**SOURCE DOCUMENT**.
Skip site navigation (1) Skip section navigation (2)

Re: QuickLZ compression algorithm (Re: Inclusion in the PostgreSQL backend for toasting rows)

From: Mark Mielke <mark(at)mark(dot)mielke(dot)cc>
To: Gregory Stark <stark(at)enterprisedb(dot)com>
Cc: Robert Haas <robertmhaas(at)gmail(dot)com>, Douglas McNaught <doug(at)mcnaught(dot)org>, "Stephen R(dot) van den Berg" <srb(at)cuci(dot)nl>, Alvaro Herrera <alvherre(at)commandprompt(dot)com>, lar(at)quicklz(dot)com, pgsql-hackers(at)postgresql(dot)org
Subject: Re: QuickLZ compression algorithm (Re: Inclusion in the PostgreSQL backend for toasting rows)
Date: 2009-01-06 01:42:01
Message-ID: 4962B6E9.2060703@mark.mielke.cc (view raw or flat)
Thread:
Lists: pgsql-hackers
Gregory Stark wrote:
> Mark Mielke <mark(at)mark(dot)mielke(dot)cc> writes:
>   
>> It seems to me that transparent file system compression doesn't have limits
>> like "files must be less than 1 Mbyte to be compressed". They don't exhibit
>> poor file system performance.

**STORED DATA**.
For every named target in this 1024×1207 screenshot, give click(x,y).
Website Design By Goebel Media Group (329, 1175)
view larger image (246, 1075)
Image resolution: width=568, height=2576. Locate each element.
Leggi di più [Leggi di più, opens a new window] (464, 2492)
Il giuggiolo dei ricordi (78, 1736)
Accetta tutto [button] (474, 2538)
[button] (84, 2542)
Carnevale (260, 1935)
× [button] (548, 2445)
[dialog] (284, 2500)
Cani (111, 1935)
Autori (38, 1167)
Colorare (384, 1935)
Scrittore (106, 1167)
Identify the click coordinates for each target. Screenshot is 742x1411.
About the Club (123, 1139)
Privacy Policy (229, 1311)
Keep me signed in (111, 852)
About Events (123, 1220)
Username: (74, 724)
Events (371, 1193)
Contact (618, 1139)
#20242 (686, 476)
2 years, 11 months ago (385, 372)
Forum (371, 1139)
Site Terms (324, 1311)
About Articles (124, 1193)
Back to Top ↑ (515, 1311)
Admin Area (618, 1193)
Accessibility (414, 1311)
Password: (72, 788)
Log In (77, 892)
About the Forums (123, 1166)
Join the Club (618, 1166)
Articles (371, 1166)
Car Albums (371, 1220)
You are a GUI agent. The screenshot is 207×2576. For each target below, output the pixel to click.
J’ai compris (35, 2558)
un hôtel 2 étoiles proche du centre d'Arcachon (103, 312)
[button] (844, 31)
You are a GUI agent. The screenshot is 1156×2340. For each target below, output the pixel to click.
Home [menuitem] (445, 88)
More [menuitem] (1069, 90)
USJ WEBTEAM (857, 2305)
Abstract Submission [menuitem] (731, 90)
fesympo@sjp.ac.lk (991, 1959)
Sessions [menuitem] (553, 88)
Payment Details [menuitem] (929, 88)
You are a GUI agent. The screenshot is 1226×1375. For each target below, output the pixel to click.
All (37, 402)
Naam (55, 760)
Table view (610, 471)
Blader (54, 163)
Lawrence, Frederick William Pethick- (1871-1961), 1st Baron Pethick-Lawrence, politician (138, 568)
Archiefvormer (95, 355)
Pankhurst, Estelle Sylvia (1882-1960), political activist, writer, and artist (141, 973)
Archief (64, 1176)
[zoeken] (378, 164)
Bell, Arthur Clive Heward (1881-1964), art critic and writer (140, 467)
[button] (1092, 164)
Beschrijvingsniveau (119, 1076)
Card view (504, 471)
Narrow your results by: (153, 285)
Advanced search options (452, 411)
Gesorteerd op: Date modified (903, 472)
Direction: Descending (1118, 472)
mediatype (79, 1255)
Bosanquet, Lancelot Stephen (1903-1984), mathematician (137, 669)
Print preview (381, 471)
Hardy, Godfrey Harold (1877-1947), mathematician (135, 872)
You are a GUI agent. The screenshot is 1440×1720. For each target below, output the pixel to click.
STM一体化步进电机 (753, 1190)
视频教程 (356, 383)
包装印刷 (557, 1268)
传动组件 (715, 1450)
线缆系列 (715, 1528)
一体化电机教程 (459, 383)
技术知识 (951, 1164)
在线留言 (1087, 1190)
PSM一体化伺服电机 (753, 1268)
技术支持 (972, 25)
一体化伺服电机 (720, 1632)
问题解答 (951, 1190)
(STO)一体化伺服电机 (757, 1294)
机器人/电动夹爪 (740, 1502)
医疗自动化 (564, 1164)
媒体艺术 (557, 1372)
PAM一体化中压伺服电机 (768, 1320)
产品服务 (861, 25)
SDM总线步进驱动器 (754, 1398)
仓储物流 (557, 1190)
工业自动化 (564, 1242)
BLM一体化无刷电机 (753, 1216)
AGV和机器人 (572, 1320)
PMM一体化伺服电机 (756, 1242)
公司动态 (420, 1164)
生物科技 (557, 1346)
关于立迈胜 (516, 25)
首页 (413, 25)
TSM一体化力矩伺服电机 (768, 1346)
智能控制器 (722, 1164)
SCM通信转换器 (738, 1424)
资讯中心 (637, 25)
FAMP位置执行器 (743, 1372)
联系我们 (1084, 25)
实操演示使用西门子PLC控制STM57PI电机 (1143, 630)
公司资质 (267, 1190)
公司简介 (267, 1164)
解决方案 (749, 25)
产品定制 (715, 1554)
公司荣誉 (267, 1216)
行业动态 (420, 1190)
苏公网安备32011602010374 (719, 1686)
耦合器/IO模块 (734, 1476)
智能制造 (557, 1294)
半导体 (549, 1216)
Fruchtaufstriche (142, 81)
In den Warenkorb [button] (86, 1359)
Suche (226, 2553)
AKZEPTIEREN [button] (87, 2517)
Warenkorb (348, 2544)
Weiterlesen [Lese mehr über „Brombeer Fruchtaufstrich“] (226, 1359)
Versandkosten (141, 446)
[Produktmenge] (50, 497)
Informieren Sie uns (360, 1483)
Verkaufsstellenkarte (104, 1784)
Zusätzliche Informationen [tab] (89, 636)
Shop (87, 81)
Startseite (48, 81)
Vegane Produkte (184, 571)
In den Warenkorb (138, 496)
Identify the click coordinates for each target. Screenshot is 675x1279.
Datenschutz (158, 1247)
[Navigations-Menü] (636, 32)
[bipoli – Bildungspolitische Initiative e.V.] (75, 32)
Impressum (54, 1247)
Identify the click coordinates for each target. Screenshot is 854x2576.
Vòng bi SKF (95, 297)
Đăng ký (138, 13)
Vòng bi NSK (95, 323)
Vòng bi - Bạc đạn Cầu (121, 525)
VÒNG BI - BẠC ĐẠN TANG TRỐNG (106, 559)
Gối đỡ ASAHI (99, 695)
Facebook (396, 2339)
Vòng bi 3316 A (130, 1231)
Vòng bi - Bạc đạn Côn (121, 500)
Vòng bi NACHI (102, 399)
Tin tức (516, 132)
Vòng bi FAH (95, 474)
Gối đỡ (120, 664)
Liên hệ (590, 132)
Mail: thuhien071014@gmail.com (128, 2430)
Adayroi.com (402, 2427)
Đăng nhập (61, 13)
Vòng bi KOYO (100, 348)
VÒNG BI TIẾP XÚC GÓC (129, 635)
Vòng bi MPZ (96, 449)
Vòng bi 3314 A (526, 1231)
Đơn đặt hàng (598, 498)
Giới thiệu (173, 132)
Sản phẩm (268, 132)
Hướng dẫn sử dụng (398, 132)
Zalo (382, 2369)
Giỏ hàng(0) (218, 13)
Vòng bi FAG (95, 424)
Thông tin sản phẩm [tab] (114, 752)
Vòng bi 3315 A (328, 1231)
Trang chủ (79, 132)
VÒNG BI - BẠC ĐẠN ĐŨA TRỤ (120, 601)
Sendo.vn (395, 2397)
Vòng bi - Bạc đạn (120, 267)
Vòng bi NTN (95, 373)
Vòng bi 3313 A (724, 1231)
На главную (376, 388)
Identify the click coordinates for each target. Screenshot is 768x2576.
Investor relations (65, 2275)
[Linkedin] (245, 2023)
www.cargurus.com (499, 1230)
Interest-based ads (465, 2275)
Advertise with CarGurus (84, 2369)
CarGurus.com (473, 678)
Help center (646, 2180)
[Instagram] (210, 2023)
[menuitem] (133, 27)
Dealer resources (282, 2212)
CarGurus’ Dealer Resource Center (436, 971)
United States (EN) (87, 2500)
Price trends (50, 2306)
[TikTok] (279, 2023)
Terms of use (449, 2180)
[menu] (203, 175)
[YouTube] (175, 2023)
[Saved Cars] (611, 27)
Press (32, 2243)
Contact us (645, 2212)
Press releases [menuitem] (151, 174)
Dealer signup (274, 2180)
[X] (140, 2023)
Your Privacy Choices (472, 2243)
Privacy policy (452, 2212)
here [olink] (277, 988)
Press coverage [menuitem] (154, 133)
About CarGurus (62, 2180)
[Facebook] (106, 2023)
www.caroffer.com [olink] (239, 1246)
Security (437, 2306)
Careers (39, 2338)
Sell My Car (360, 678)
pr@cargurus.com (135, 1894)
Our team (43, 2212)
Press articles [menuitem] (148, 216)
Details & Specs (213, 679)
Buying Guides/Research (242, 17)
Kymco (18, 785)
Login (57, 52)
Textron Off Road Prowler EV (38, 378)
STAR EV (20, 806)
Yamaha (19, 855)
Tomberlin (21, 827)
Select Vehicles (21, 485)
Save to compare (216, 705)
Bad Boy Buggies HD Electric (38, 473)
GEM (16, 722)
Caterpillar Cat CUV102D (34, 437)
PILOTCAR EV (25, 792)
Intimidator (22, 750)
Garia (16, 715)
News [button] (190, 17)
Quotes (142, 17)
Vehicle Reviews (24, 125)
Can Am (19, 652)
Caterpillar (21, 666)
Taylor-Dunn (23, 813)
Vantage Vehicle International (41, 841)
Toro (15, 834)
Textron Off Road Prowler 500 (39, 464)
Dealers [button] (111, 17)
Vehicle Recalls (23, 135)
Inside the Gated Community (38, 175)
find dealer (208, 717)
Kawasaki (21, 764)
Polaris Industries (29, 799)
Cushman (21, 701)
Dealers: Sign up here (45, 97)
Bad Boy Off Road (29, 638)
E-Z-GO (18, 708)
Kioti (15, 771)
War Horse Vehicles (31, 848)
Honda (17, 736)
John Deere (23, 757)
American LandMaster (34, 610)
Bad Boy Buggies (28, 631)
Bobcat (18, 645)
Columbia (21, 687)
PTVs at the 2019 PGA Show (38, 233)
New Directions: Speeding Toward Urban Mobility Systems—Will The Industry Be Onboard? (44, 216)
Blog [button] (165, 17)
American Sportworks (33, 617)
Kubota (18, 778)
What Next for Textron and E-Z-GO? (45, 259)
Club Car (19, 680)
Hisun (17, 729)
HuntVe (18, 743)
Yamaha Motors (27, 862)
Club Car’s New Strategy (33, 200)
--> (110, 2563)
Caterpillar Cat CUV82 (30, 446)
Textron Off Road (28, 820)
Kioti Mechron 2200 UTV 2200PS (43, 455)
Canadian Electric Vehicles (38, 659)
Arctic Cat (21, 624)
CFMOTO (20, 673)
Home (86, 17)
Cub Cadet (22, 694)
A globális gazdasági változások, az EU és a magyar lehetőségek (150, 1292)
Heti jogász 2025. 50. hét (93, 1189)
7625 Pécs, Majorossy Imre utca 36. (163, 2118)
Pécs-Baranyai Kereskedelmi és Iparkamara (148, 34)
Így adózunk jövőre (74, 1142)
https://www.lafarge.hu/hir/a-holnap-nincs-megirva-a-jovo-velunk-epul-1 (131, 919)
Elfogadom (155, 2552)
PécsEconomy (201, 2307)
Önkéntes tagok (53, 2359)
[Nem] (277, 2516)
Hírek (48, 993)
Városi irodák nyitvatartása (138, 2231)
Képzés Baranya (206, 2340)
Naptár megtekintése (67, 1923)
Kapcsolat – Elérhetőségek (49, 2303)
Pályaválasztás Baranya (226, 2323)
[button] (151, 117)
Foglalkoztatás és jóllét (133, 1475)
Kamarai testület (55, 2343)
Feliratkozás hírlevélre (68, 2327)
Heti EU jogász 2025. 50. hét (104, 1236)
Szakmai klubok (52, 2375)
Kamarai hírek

**INSTRUCTION**. In the mailing-list message about the QuickLZ compression algorithm, what limit does the quoted passage say transparent file system compression lacks?

**RESPONSE BELOW**. It lacks a limit like "files must be less than 1 Mbyte to be compressed."